TEXT PROVIDED =
======

Our Laptops, Our Selves
Two weekends ago I got really, really sick. Like, every cold and flu and similar toxic symptom I’ve ever known had fused together to create a super-illness (which will hereby be known as the Great Illness of 2009), an horrific ailment I had to endure for three days straight before I could sleep more than two hours at a time.
I laughed, I cried, but, mostly, I medicated.
Around the same time my laptop came down with a serious case of “It-crashed”. It crashed.
Anyone who knows me knows that my laptop demands a lot of attention: at 17” it requires a lot of commitment, and not just because it’s difficult to lug around. It’s a bit of an eyesore when not cleaned up; it’s scarred with scrapes and scratches; it can be ridiculously slow; its paranoid anti-virus software makes it difficult for others to interact with; and when you do something it doesn’t like, or you overwhelm it with too much, it passive agressively ignores you by confusing data you input with whatever the hell it wants. Also, with an unreliable battery, it’s a bit flaky. In other words, you have to wholeheartedly convince yourself this laptop is worth it. In this way, my laptop is me.
And, maybe because of this, I was devastated by our latest parallel. After all, if you’re gonna be bedridden, you should be able to distract yourself with StumbleUpon or Slate’s Dear Prudence column. You should not be lamenting your soulmate-laptop’s coma.
But it’s funny when you get painfully sick and you slowly begin to recover; you don’t sweat the small stuff because you’re too busy being overjoyed about the normal stuff, like breathing and being hungry. But you’re also incredibly hesitant to make any quick moves, to laugh too hard, to eat more than three bites. I was hobbling around several days after I stopped medicating, wary that anything could trigger a coughing fit or feverish chills. When my friend PVD agreed to help me fix my laptop (and did a damned fine job at it), I was ecstatic, but I also made sure to take it easy on on my laptop. I gently tapped the keys on the keyboard, I waited patiently when she took forever to load information. I even hobbled around a little extra, just for her.
She’s not the same as before, and sometimes I wish she were a Mac (gorgeous, stable, popular), but, overall, I’m definitely glad we’re both basically healthy again. After all, I can’t finish my novel without a sense of physical and emotional wellness, and I certainly can’t finish it without my main writing utensil. I hope, more than anything, that my laptop makes it to the final chapter. After everything we’ve been through, we’re in this one together.

======

PROVIDED MATERIAL =
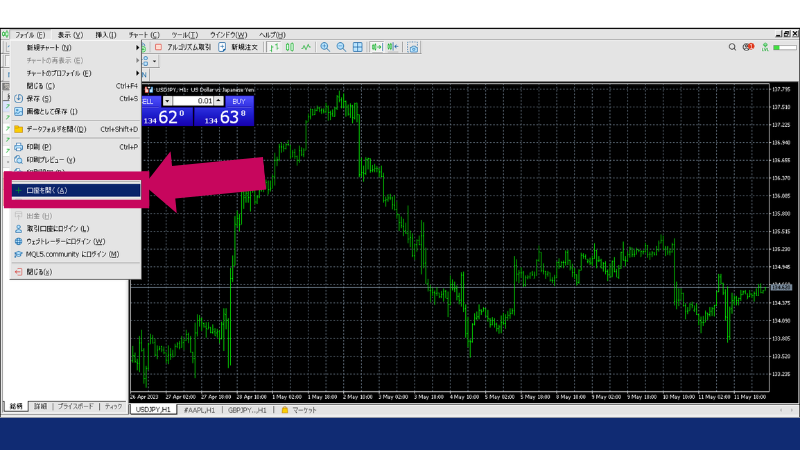The image size is (800, 450).
Task: Increase lot size with up stepper arrow
Action: pos(218,101)
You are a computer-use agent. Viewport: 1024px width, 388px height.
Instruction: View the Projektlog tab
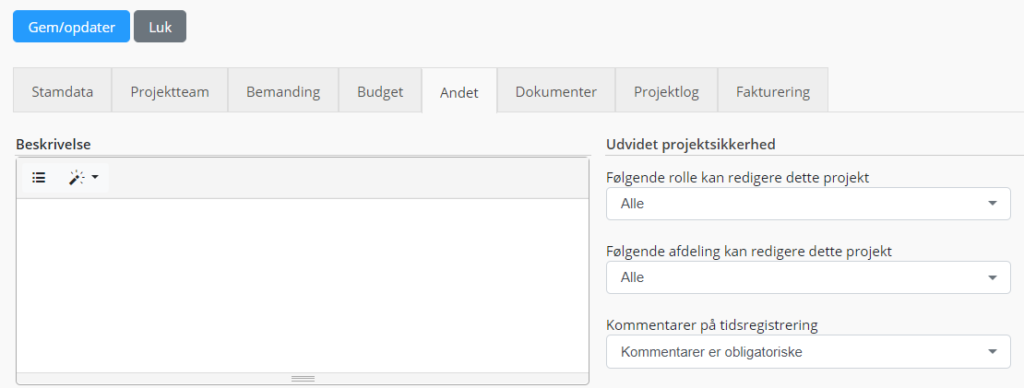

======

TASK SET =
A. Translate this sentence from "Our Laptops, Our Selves" into Spanish: "I laughed, I cried, but, mostly, I medicated."
B. From "Our Laptops, Our Selves," print everything from "She’s not the" down to "this one together." word for word.

SOLUTIONS TO THE TASKS =
A. Me reí, lloré, pero, sobre todo, me mediqué.

B.
She’s not the same as before, and sometimes I wish she were a Mac (gorgeous, stable, popular), but, overall, I’m definitely glad we’re both basically healthy again. After all, I can’t finish my novel without a sense of physical and emotional wellness, and I certainly can’t finish it without my main writing utensil. I hope, more than anything, that my laptop makes it to the final chapter. After everything we’ve been through, we’re in this one together.